Plaintiffs do not currently reside at the Property and did not occupy the foreclosed property at the time of foreclosure. The complaint lists their place of residence as *485Boston Post Road. The Crescent Street property was not the listed residence on plaintiffs' bankruptcy petitions in 2011, 2012, 2014 or 2016, and the loan was listed on Mr. McMann's Schedule D in his 2016 Chapter 13 bankruptcy petition. Because the Property is not "residential property" for the purposes of § 35B, plaintiffs have failed to state a claim upon which relief can be granted. Defendants' motion to dismiss will, with respect to Counts 4 and 5, be allowed and those claims will be dismissed with prejudice.

b. Count 6 - Breach of contract

Under Massachusetts law, a plaintiff asserting breach of contract must demonstrate that (1) an agreement was made between plaintiff and defendant that was supported by consideration, (2) plaintiff was ready, willing and able to perform, (3) defendant failed to perform a material obligation provided for in the contract and (4) plaintiff suffered harm caused by defendant's failure to perform. Coady Corp. v. Toyota Motor Distributors, Inc., 346 F.Supp.2d 225, 248 (D. Mass. 2003), aff'd, 361 F.3d 50 (1st Cir. 2004) (citing Singarella v. City of Boston, 342 Mass. 385, 387, 173 N.E.2d 290 (1961) ). A breach of contract is material "when it involves an essential and inducing feature of the contract." EventMonitor, Inc. v. Leness, 473 Mass. 540, 546, 44 N.E.3d 848 (2016) (citations omitted) (internal quotation omitted).

Because plaintiffs do not allege they ever entered into an agreement with Selene or Korde, they have not alleged that a contract was formed. Without a contract, there can be no breach of contract. If plaintiffs contracted with a party other than Selene or Korde, that fact is not alleged nor has that party been served in this litigation. Plaintiffs' opposition, which does not address defendants' denial of a breach of contract, seems to concede the point. Accordingly, defendants' motion to dismiss will, with respect to Count 6, be allowed.
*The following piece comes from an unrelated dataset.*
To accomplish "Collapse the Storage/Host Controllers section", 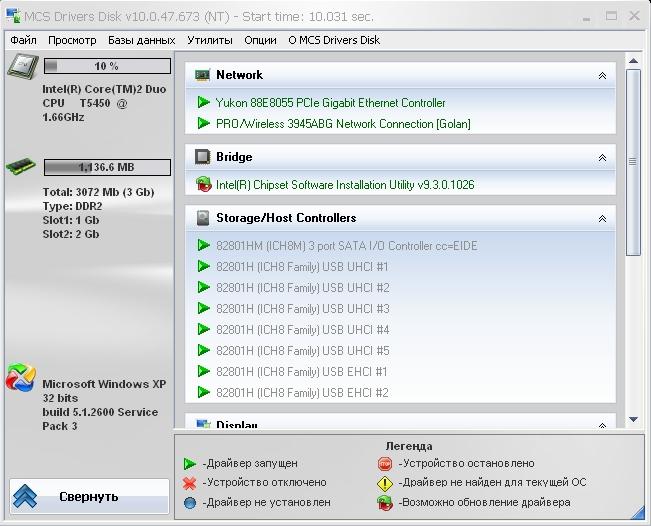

c. Count 7 - Violation of Fair Debt Collection Practices Act ("FDCPA"), 15 U.S.C. § 1692, et seq.

Plaintiffs allege that Korde contacted Ms. McMann's sister in an attempt to collect an alleged debt. Korde responds that the allegations are conclusory and insufficient to state a cognizable FDCPA claim.

The FDCPA provides that, excepting certain circumstances,

a debt collector may not communicate, in connection with the collection of any debt, with any person other than the consumer, his attorney, a consumer reporting agency if otherwise permitted by law, the creditor, the attorney of the creditor, or the attorney of the debt collector.

15 U.S.C. § 1692c(b).

In its previous opinion, this Court stated that the McManns "may succeed on the merits of their FDCPA claim if they can show it is not time barred." McMann, 281 F.Supp.3d at 220. The Court denied injunctive relief because the violation, if proved, would be "adequately remedied by the damages provided for in the statute." Id. Indeed, at the hearing on the emergency motion, Korde did not deny that its representative contacted Ms. McMann's sister nor does it suggest in its motion to dismiss that the claim was time-barred. The allegations in the complaint are not so threadbare or speculative that they "fail to cross the line between the conclusory and the factual." Pruell v. Caritas Christi, 678 F.3d 10, 13 (1st Cir. 2012) (quoting Peñalbert-Rosa v. Fortuño-Burset, 631 F.3d 592, 595 (1st Cir. 2011) ) (internal quotation mark omitted). Defendants' motion to dismiss will, with respect to Count 7, be denied.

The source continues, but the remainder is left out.